All the _ parameters represent optional parameters in OCaml and are here for typing reasons. The important part is that we check:

forall x,
  generator x ->
  test_function x = true.

that is to say that the property function always returns true when applied to a value in the domain of the generator. We state the theorem for the validity of our test as follows:

Lemma test_distance_triangle_inequality_proof :
  test_distance_triangle_inequality.

Proof

We generally proceed in two steps:

1. We state in a clear way what is the domain of the generators:

Lemma tick_is_non_negative_int (n : Z.t) :
  tick n ->
  Pervasives.Int.Valid.non_negative n.
Proof.
  (* ... *)
Qed.

This states that: "the generator tick produces non-negative integers in the range of values of the type int".

2. We write the proof using the domain of the generators.

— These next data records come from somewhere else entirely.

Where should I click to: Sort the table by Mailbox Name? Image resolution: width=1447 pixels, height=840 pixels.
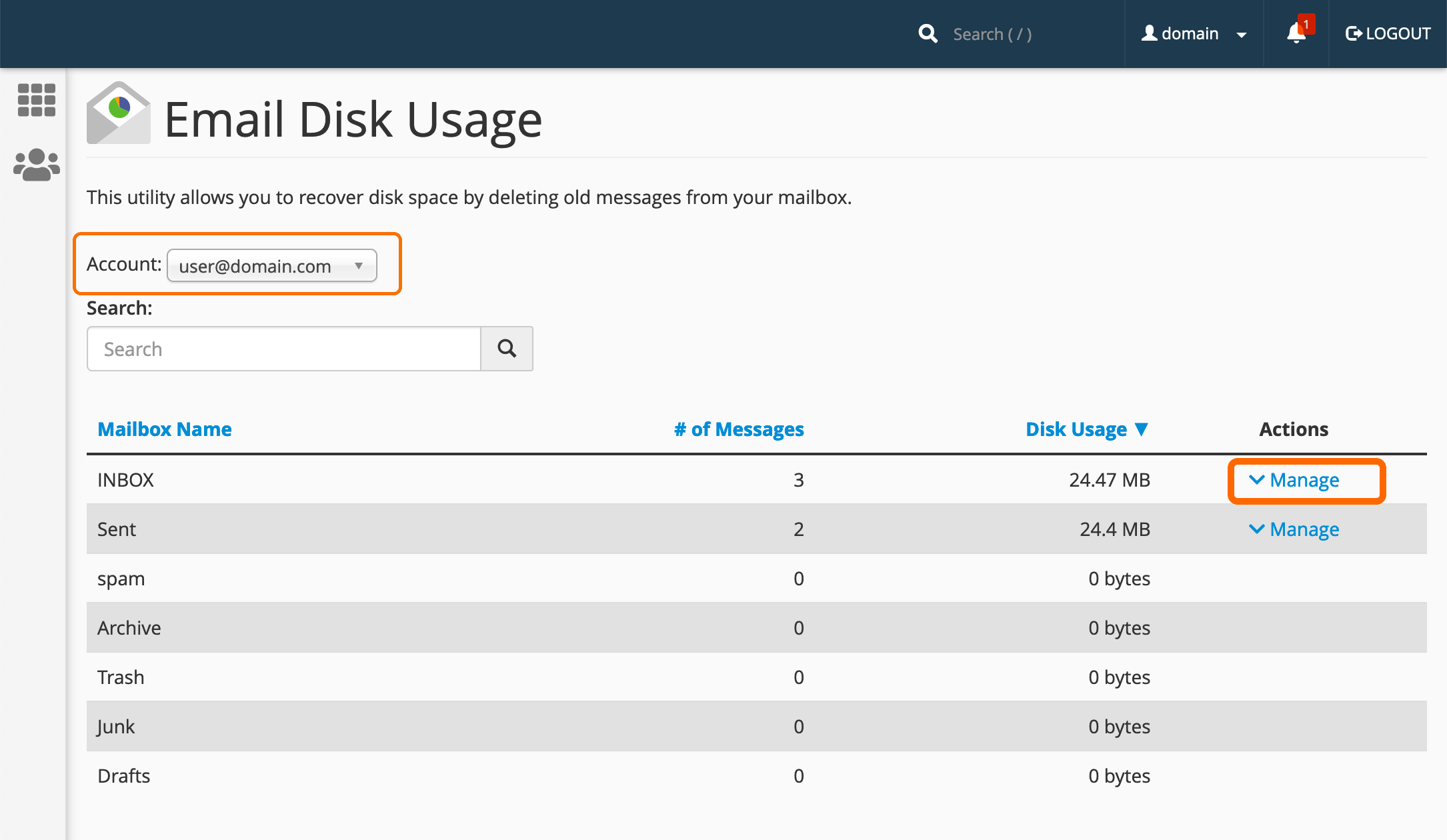click(165, 429)
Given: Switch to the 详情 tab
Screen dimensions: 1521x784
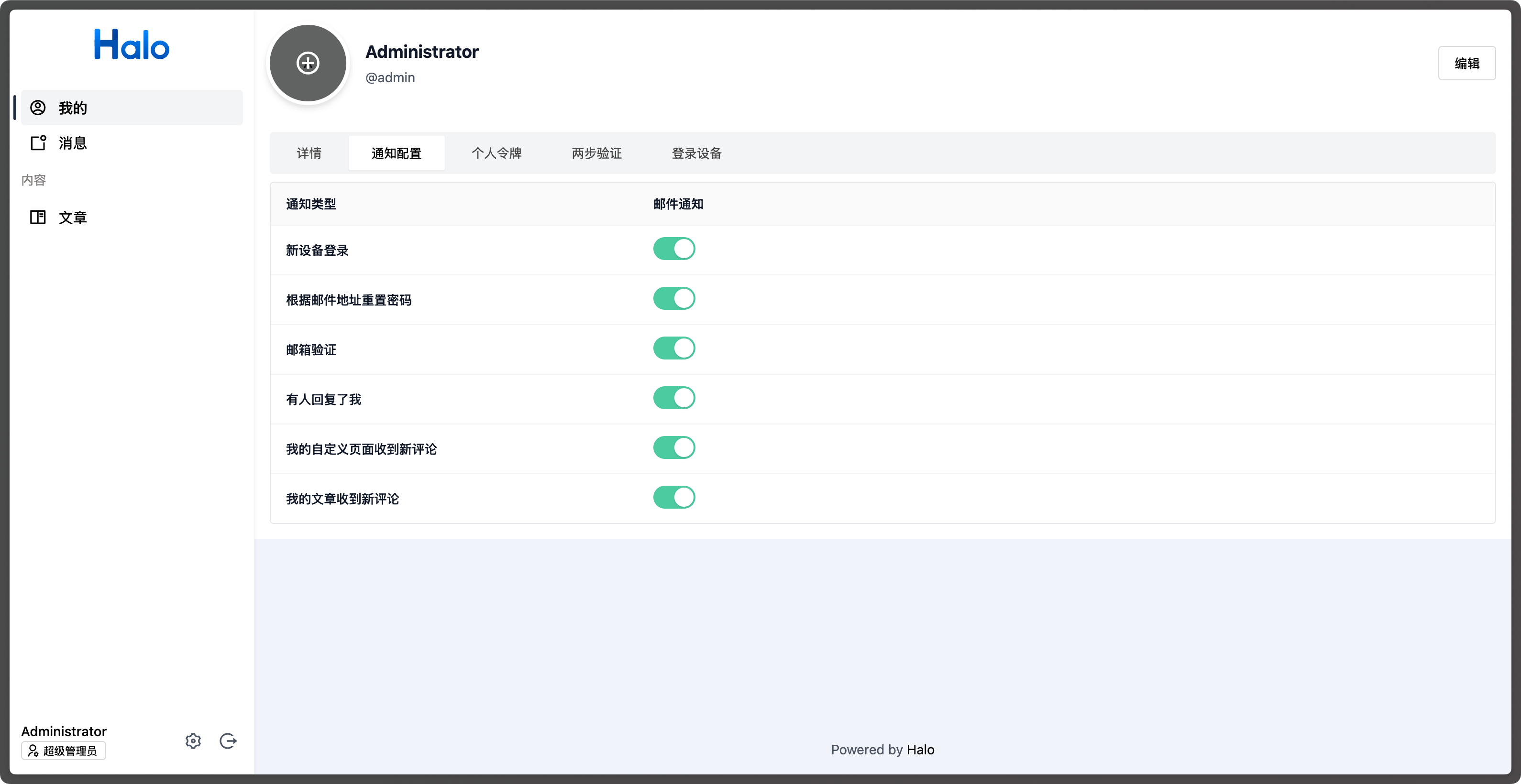Looking at the screenshot, I should (309, 153).
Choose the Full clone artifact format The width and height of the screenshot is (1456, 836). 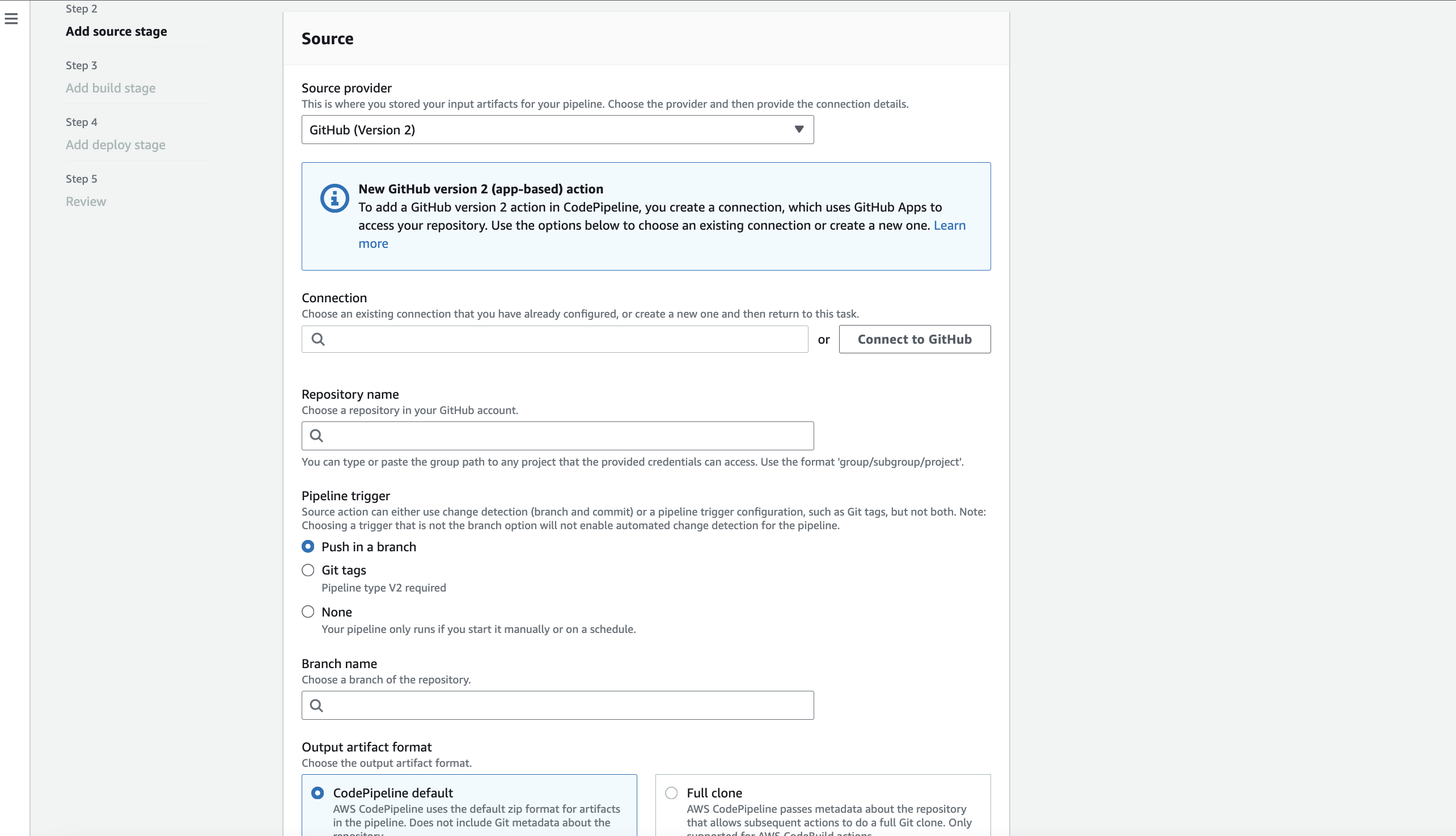pos(671,793)
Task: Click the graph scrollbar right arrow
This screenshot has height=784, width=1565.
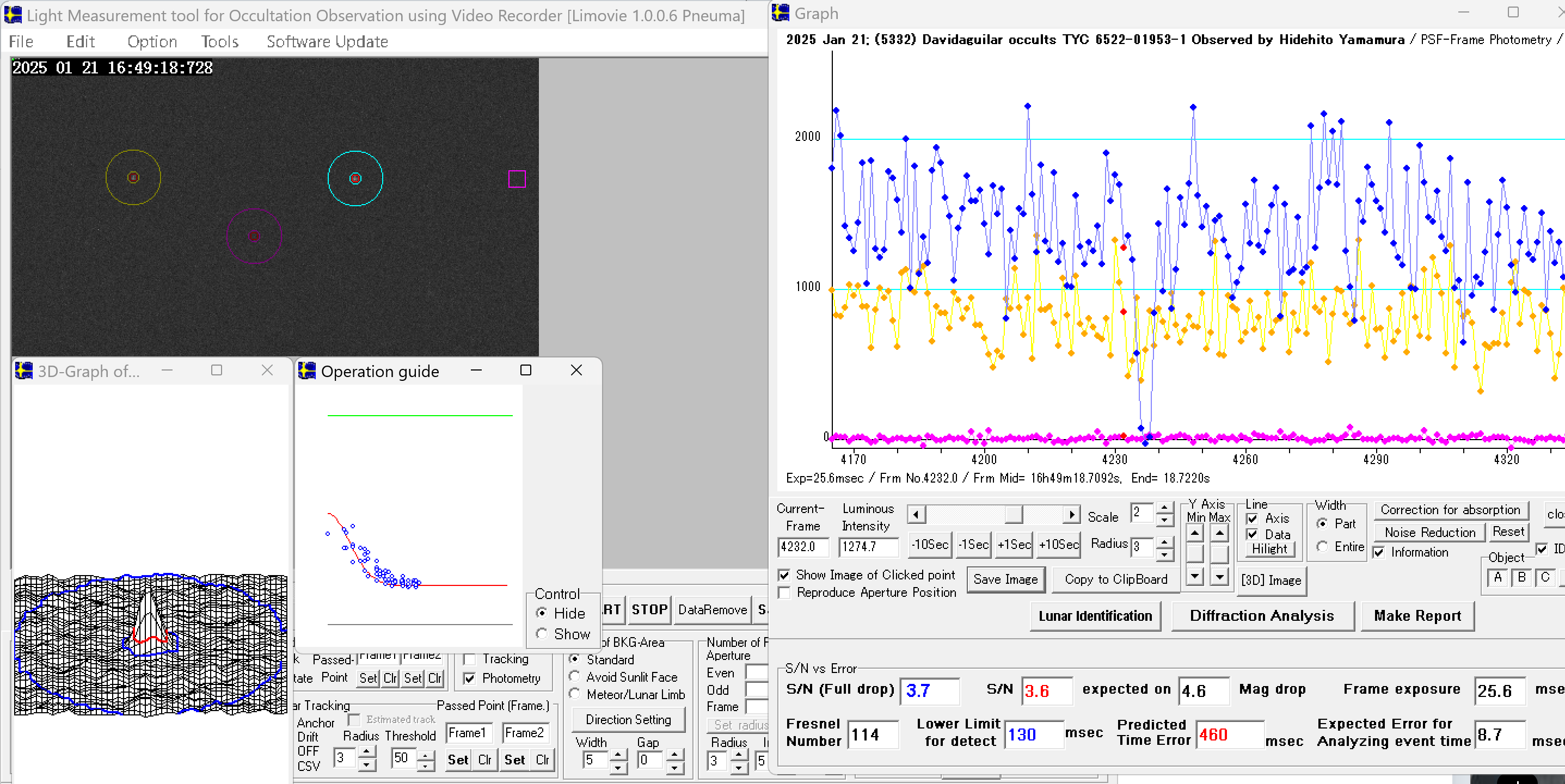Action: click(x=1072, y=515)

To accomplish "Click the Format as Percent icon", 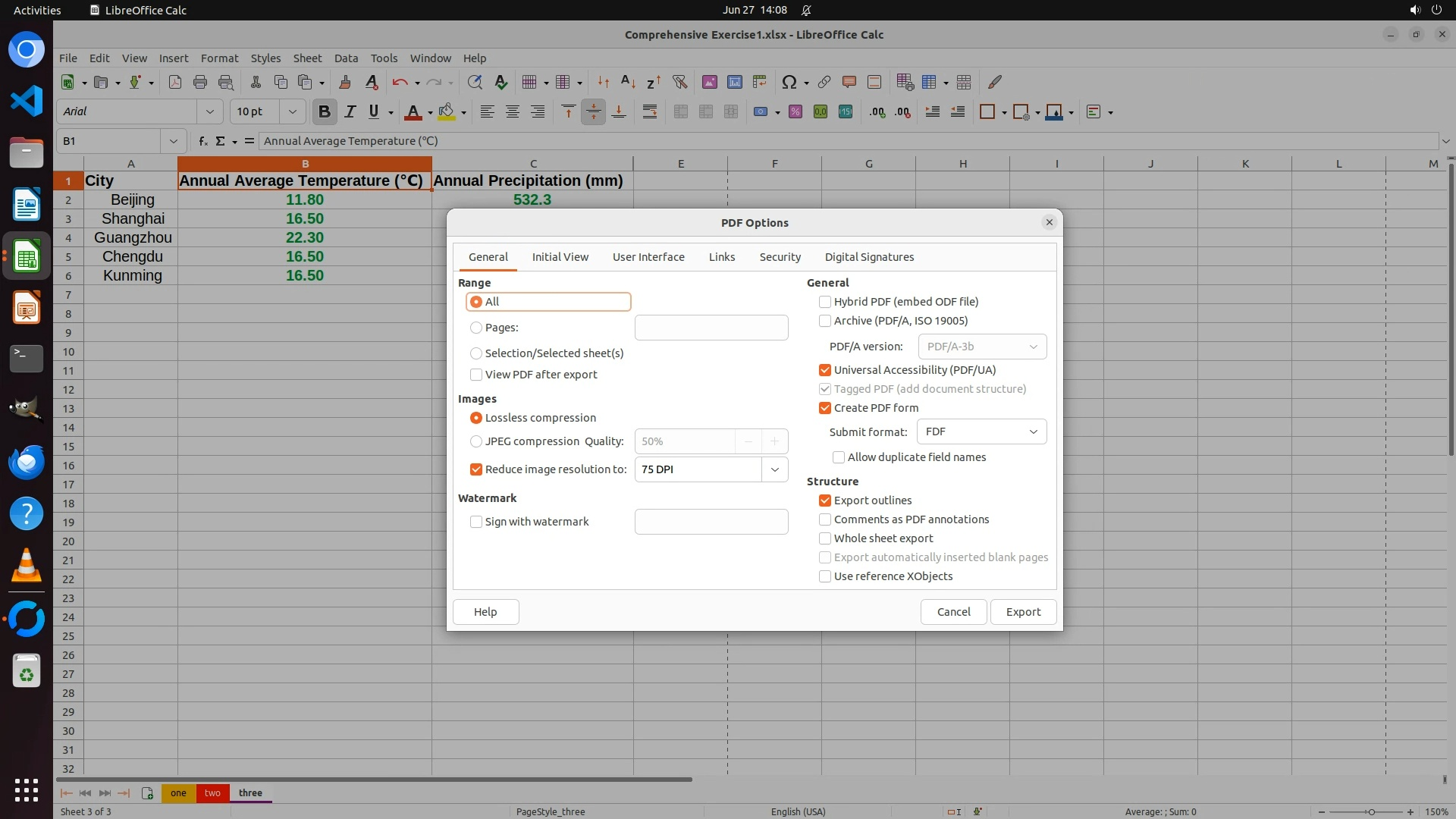I will click(795, 111).
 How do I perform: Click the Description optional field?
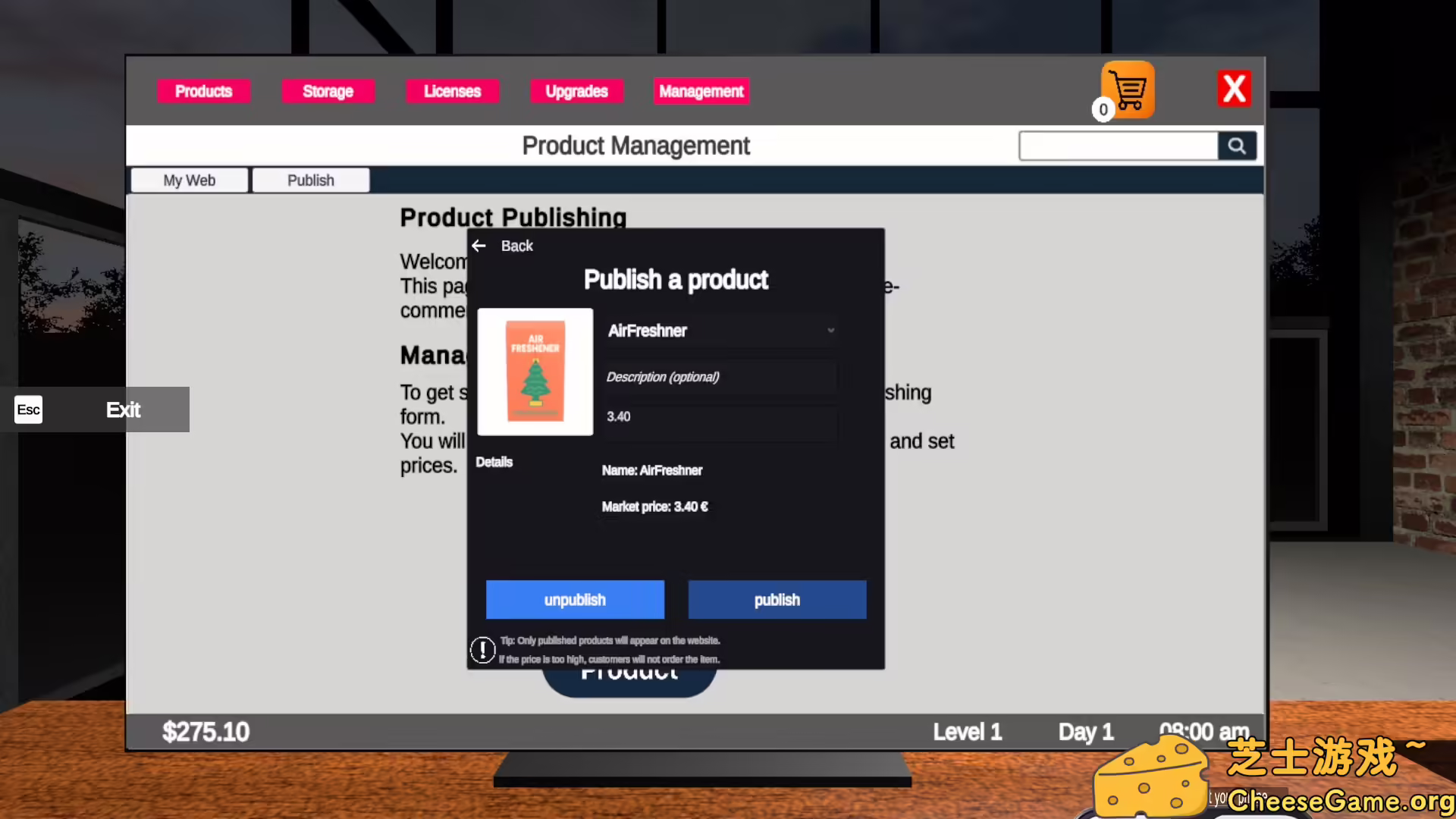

We follow the structure of the property test showing that the result must be true in all possible branches.

Here is the proof for the lemma test_distance_triangle_inequality_proof. Note that we did not need to use the domain of the generator in this particular example:

Lemma test_distance_triangle_inequality_proof :
  test_distance_triangle_inequality.
Proof.
  unfold test_distance_triangle_inequality, QCheck.Test.make.
  intros.
  destruct x eqn:?.
  destruct p eqn:?.
  unfold Sc_rollup_tick_repr.distance.
  lia.
Qed.

General translation

Here we summarize the general translation process from a property based test to a theorem. We translate a random generator to a predicate describing its domain. We translate a boolean property, applied to this generator, to a statement saying that this property is always true on the corresponding domain.

Language	Generator	Property
OCaml	gen : seed → a	p : a → bool
Coq	pre : a → Prop pre(x) = (x ∈ image(gen))	∀ x, pre(x) ⇒ p(x) = true

What we have

We have a translation in Coq and a part of the proofs for the following test files:

• Saturation_fuzzing.v
• Test_bitset.v
• Test_carbonated_map.v
• Test_sc_rollup_tick_repr.v
• Test_tez_repr.v

Next

We plan to continue writing the proofs and translating other test files. We would also like to completely automate the translation from the OCaml test files to Coq. This task is complex because the tests depend on many other files from the shell part of Tezos, that we would need to translate also.

The techniques we described are not restricted to OCaml and Coq, and could be used for other languages and proof systems.